Please count the lines in the entries below that contain the string "Where" and reply with only that number.

§ §

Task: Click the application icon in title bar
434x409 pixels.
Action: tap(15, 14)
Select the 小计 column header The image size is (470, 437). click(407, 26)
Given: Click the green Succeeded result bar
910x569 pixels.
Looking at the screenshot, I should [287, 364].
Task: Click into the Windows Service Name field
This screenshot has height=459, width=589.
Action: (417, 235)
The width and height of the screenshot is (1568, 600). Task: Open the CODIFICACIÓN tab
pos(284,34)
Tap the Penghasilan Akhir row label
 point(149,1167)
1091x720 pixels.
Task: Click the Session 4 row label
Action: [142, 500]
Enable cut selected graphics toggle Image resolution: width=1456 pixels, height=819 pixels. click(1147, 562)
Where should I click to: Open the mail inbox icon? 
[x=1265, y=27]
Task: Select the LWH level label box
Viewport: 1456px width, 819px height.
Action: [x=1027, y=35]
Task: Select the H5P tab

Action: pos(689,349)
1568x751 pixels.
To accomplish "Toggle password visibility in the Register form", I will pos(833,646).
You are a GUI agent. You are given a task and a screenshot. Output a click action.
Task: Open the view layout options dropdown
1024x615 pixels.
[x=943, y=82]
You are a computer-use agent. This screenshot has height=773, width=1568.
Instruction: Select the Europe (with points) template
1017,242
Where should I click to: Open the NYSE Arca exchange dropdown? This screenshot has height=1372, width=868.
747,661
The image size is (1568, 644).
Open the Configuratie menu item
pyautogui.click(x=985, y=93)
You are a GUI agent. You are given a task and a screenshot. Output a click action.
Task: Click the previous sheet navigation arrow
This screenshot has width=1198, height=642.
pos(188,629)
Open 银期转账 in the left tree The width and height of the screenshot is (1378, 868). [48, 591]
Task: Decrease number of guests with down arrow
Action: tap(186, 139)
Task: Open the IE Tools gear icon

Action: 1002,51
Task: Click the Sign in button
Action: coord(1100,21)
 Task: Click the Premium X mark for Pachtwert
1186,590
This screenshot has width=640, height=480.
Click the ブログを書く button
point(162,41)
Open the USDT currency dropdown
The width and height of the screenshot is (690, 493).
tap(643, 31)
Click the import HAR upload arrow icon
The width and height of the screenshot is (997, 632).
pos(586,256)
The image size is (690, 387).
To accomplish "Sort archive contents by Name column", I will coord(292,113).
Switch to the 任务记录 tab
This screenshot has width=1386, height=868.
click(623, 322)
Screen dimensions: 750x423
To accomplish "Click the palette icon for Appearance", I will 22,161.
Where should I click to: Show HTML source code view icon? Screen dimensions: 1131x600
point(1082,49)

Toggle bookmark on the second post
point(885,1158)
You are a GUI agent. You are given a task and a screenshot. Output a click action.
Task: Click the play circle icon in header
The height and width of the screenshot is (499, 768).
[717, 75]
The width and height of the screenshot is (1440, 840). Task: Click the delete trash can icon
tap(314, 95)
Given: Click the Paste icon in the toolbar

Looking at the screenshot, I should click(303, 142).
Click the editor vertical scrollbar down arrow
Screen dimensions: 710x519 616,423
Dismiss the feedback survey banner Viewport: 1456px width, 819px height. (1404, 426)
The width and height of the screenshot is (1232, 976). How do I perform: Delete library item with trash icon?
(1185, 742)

§ §

§ **FINISHED TASK**:
3